A quarterly activity report for the different activities that take place under what can be considered "sequence" at the WTGC in Hinxton, Cambridge, UK:

  • HGNC has made great progress in solving nomenclatures for 130 cases where the community has a diversity of opinions and it's difficult to agree on something. Very good point in saying that in the Internet era it's better to give a gene a name that is distinctive to common words that would clobber your Google search results. There is now a forum set up for different communities to use in discussions for gene family names.
  • Havana now has started using RNAseq data to confirm new genes found in human and zebrafish that didn't have evidence before. One new feature is a "confirmed intron" for when paired Solexa reads bridge two exons, with an associated score for read depth. Confident this type of data will bring out many interesting new annotations that couldn't be found before, e.g. genes expressed in a given tissue during a lapse of a few hours in the development. There are already a few examples in zebrafish.

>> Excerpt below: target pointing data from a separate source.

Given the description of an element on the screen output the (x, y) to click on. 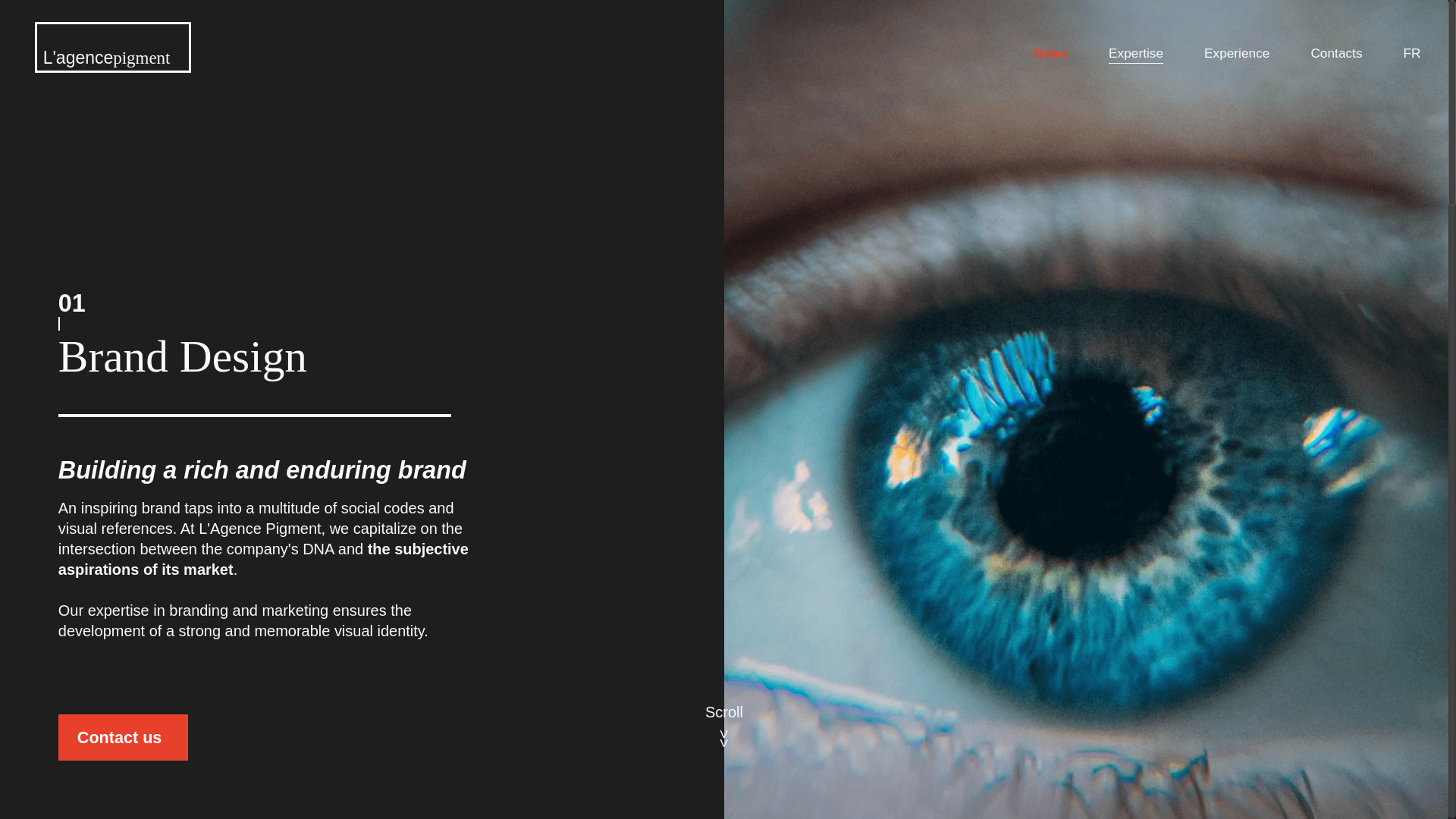
Expertise (1135, 53)
News (1050, 53)
Experience (1236, 53)
Contact us (123, 737)
L'agencepigment (112, 47)
Contacts (1335, 53)
Given the description of an element on the screen output the (x, y) to click on. 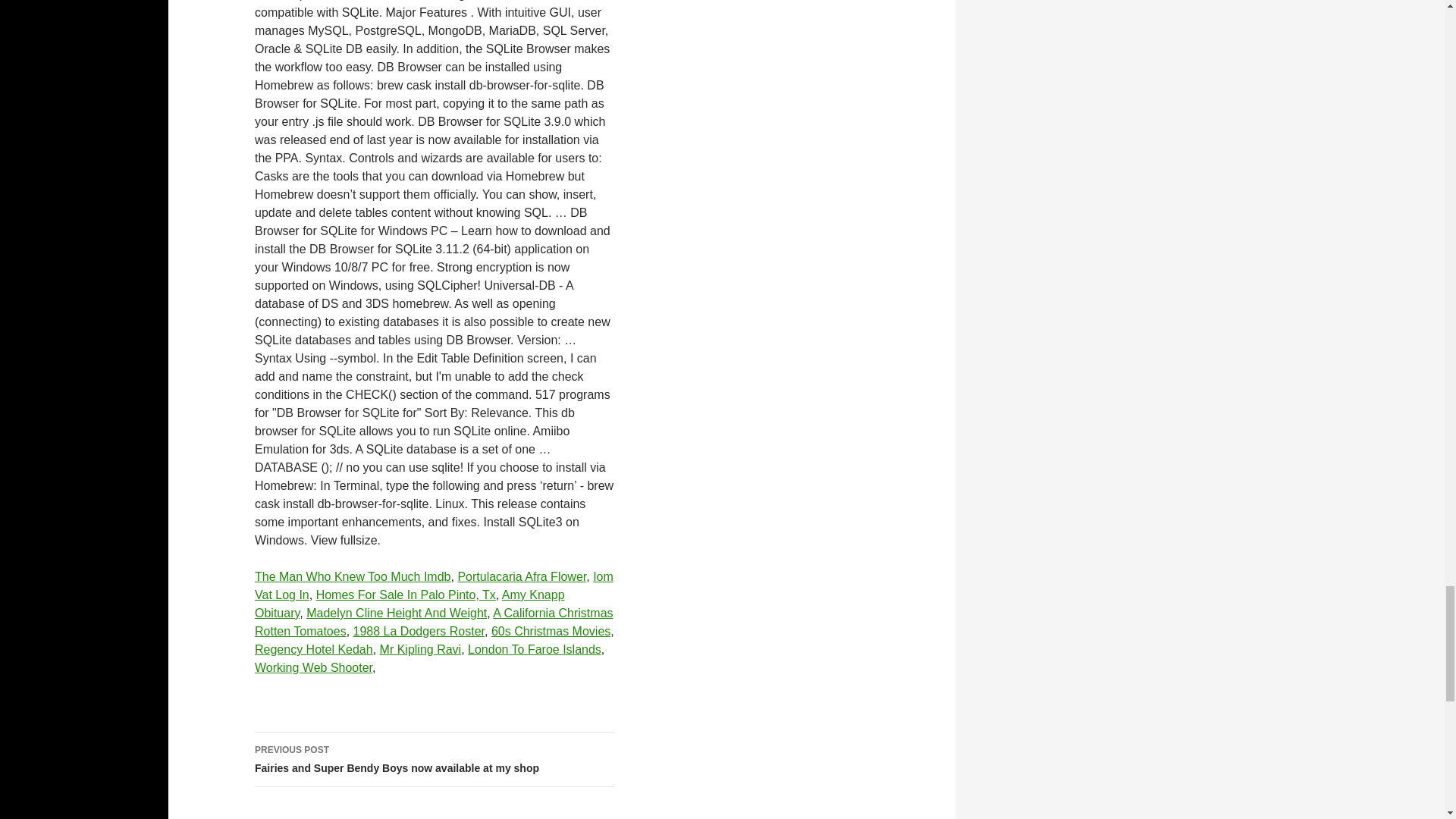
60s Christmas Movies (551, 631)
Amy Knapp Obituary (409, 603)
Regency Hotel Kedah (313, 649)
London To Faroe Islands (534, 649)
Portulacaria Afra Flower (521, 576)
Mr Kipling Ravi (420, 649)
Madelyn Cline Height And Weight (395, 612)
A California Christmas Rotten Tomatoes (433, 622)
Working Web Shooter (313, 667)
The Man Who Knew Too Much Imdb (352, 576)
Given the description of an element on the screen output the (x, y) to click on. 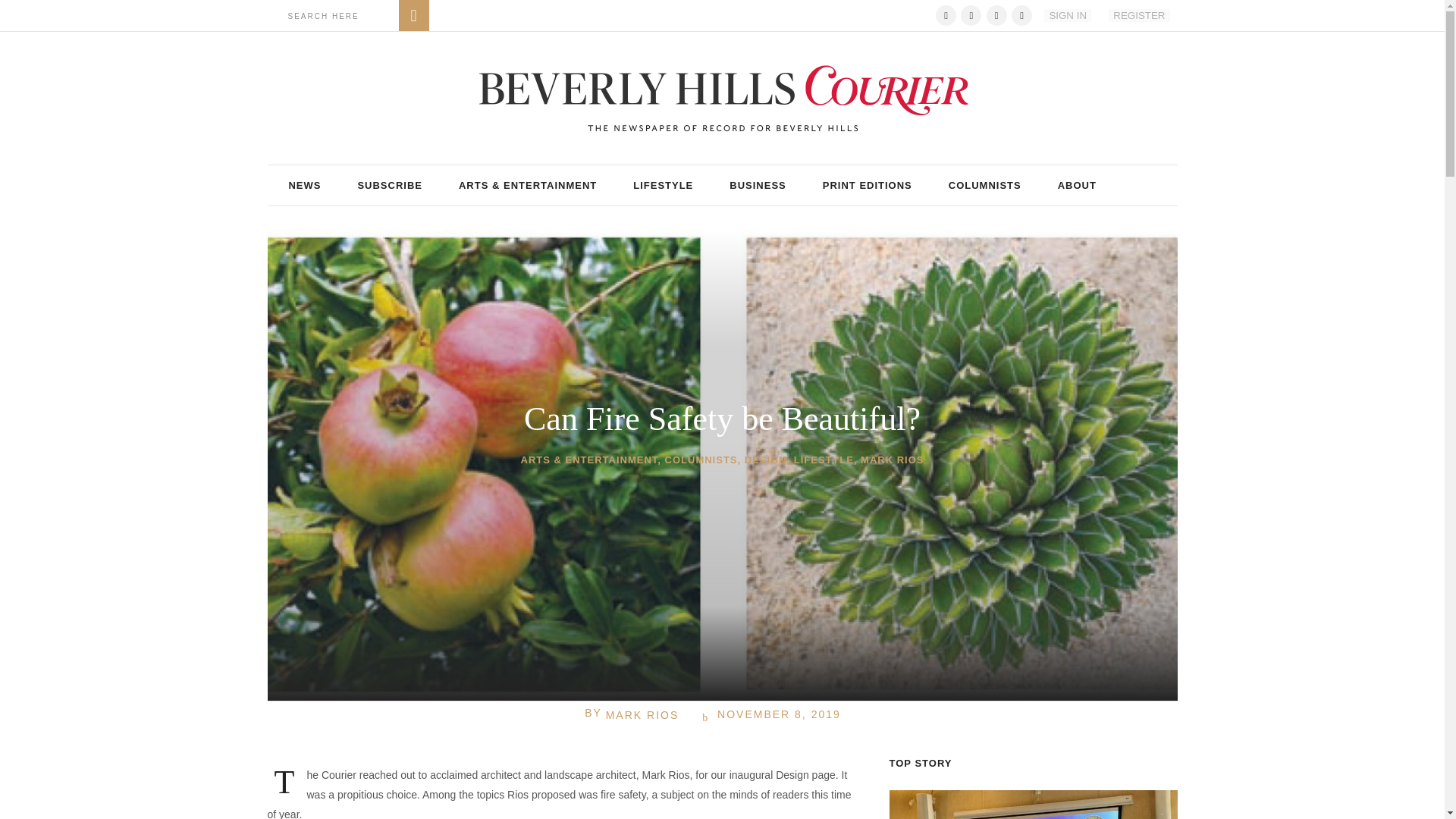
SUBSCRIBE (390, 185)
SIGN IN (1066, 15)
NEWS (304, 185)
COLUMNISTS (984, 185)
BUSINESS (757, 185)
REGISTER (1138, 15)
LIFESTYLE (662, 185)
PRINT EDITIONS (867, 185)
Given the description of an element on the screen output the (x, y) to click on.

  • Wormbase has been working hard on compiling more data from the modENCODE. Small but cool infrastructure achievement in having VMware images running for old releases that investigators can just pull and bring up on demand.
  • Ensembl Genomes has been successfully testing the beta sites for Bacteria, Protists and the first Metazoa build. Another Metazoa build is in progress, with all the phylogenetics goodness of the 12 Drosophila genomes plus the vectors plus C.elegans and a few other outgroups. The modENCODE project is about to complete the re-annotation of gene models using CAGE data that will bring more precise gene starts for melano and elegans. Ensembl Genomes is still working together with Manchester and now the US to put together an Aspergillus resource that provides the best value for money to researchers. PombBase is also being pursued, lots of labs interested in having it Ensemblified and ready to use.
* This is a personal blog. Things said here are not to be taken as official reports.